Provided entries Start Marker
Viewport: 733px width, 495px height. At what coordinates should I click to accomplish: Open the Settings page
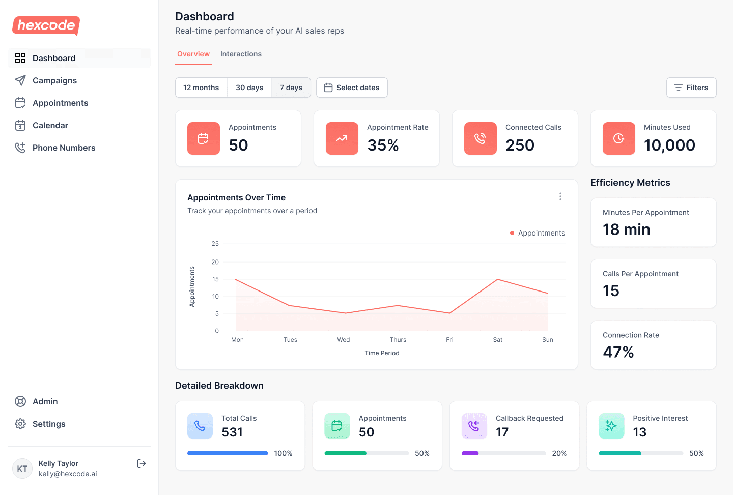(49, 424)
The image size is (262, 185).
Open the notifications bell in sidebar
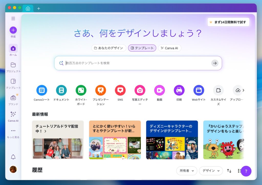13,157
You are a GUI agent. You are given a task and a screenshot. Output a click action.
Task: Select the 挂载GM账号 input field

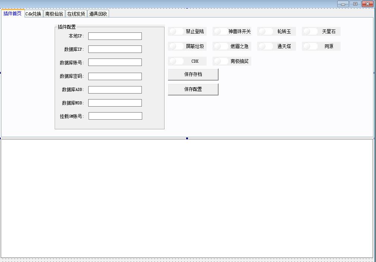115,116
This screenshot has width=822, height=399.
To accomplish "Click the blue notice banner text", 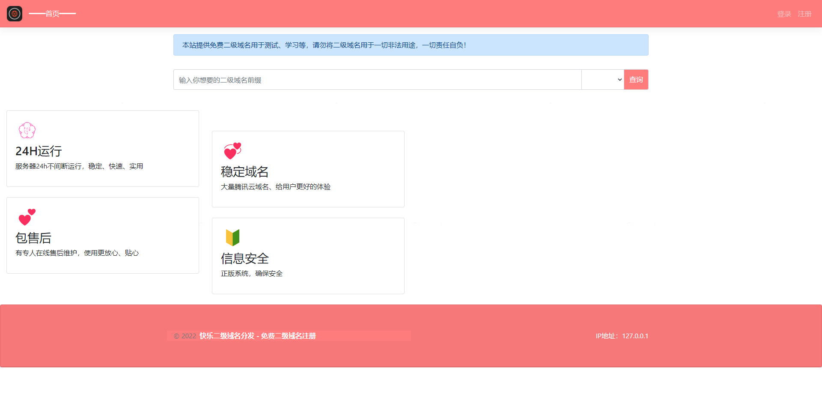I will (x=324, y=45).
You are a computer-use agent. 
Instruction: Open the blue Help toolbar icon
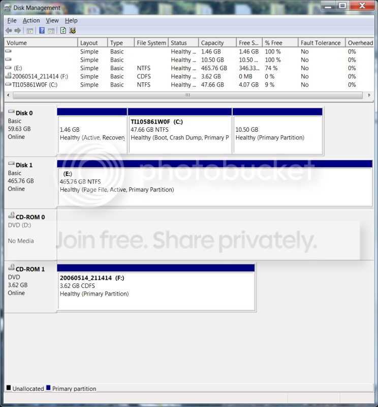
Provided entries End Marker
Provided entries Start Marker
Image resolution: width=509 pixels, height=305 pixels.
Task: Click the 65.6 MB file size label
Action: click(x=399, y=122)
Provided entries End Marker
Find the count of lines in the data above where the word "screenshot" occurs, and write down only that count.

2